理解生物大分子的三维(3D)结构对于阐明其生物学功能至关重要(Cheng, 2018; Zhu et al., 2023)。单粒子冷冻电镜(cryo-EM)能够高分辨率地重建接近天然状态的蛋白质结构(Grant et al., 2018; Scheres, 2016; Scheres et al., 2007)。在典型的cryo-EM数据集中,大多数粒子对应于几种常见的构象,由于这些构象的丰度较高,因此可以很容易地重建。然而,除了这些常见构象之外,生物大分子还可能呈现稀有构象,尽管这些构象出现的频率较低,但它们对于介导分子相互作用或作为功能中间体至关重要。因此,准确识别和表征这些稀有状态对于全面理解生物分子机制至关重要。然而,它们在cryo-EM数据集中的低代表性以及微妙的结构差异给可靠的检测和重建带来了重大挑战(Toader et al., 2023)。

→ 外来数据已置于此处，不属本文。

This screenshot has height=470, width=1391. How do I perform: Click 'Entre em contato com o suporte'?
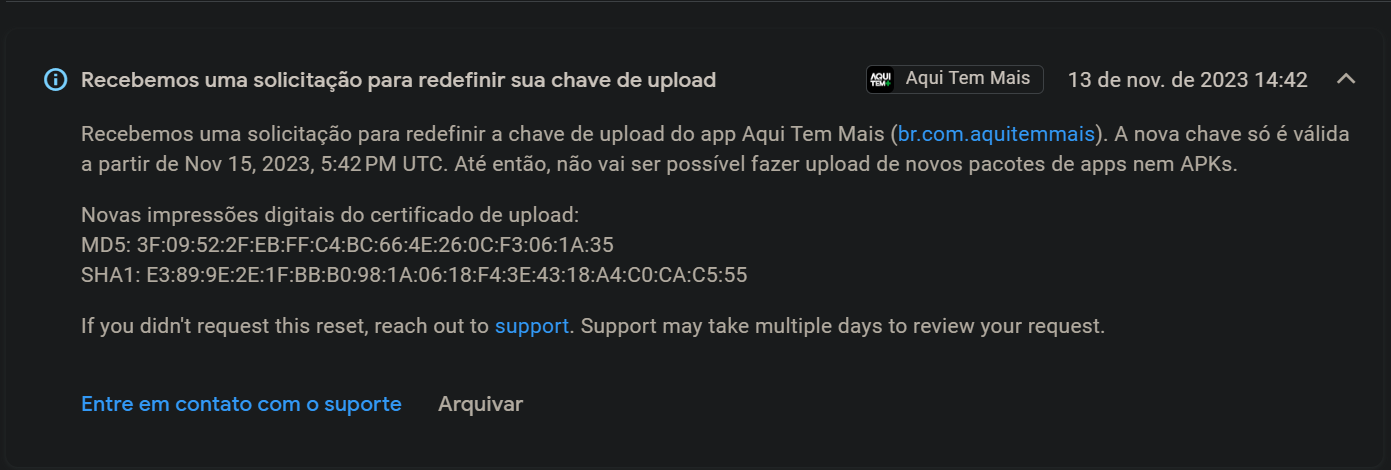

传统的cryo-EM数据处理方法,如3D分类(Tang et al., 2007; Punjani et al., 2017),主要是通过基于相似性将粒子分组到离散类别中来识别主导结构状态(Scheres, 2012)。虽然这种方法对于解决稳定构象有效,但往往无法捕捉到数据集中代表性不足且在特征空间中分离较差的稀有构象状态(Lederman et al., 2020)。结果,最终密度图中的灵活或低丰度区域通常显得模糊或不确定(Kaur et al., 2021),这限制了它们在理解动态分子行为方面的应用。
随着深度学习的发展,提出了一系列数据驱动的生成方法用于构象建模(Zhong et al., 2021a; Punjani and Fleet, 2023; Schwab et al., 2024)。这些方法通常使用单个神经网络直接从2D cryo-EM图像中推断出潜在的3D构象景观,从而可以从连续轨迹生成稀有状态。同时,也开发了后处理策略(Sanchez-Garcia et al., 2021; He et al., 2023; Liu et al., 2025)来提高生成密度图的视觉质量,目的是恢复缺失的高频结构细节并提高细微特征的分辨率。然而,神经网络在训练过程中倾向于优先学习低频成分(Wang et al., 2020),从而导致高频细节的丢失,从而限制了重建的保真度。此外,由于缺乏针对实验数据的直接验证机制,生成的稀有构象的准确性和可靠性仍然难以验证。
为了解决发现稀有构象的挑战,我们提出了一种新的蛋白质3D密度图生成和验证流程,旨在提高稀有构象的建模准确性和可靠性。具体来说,我们的方法具有三个关键创新:
- 1.
我们引入了一种频率域分离机制,并构建了一个3D双频变分自编码器(3DDF-VAE)模型,分别对高频和低频特征进行建模,从而从多尺度角度提高了生成结构的分辨率和细节准确性。
- 2.
我们设计了一种基于原始姿态信息的姿态一致性验证策略,使得生成的密度图与原始2D cryo-EM图像在统一视角下可以进行相似性比较,以量化它们的真实性和数据一致性。
- 3.
我们建立了一个双频生成和姿态一致性验证流程,涵盖了从3D密度图生成和姿态一致性投影到结构评分和排名的整个工作流程。这种设计使得系统地探索稀有构象成为可能,并为生成建模和验证提供了统一的结构。
为了评估我们流程的可靠性,我们首先在整合素α8复合物(Campbell et al., 2020)上进行了半合成验证实验,其中真实构象是明确可用的。结果表明,我们的方法生成了准确且详细的密度图。此外,基于投影的验证框架能够从大量生成样本中一致地识别出最合理的候选构象,突显了我们评分策略的可靠性。然后,我们将分析扩展到了两个真实的cryo-EM数据集,每个数据集都展示了不同的构象异质性模式。对于T50S核糖体(Davis et al., 2016),该数据集具有离散的组装中间态,我们的模型揭示了几种具有明显结构差异的稀有构象。在SARS-CoV-2刺突蛋白(Benton et al., 2021)的情况下,尽管数据覆盖范围有限,该方法通过利用外部结构参考促进了潜在中间态的重建。总体而言,这些发现支持了我们流程在发现稀有构象方面的多功能性和稳健性。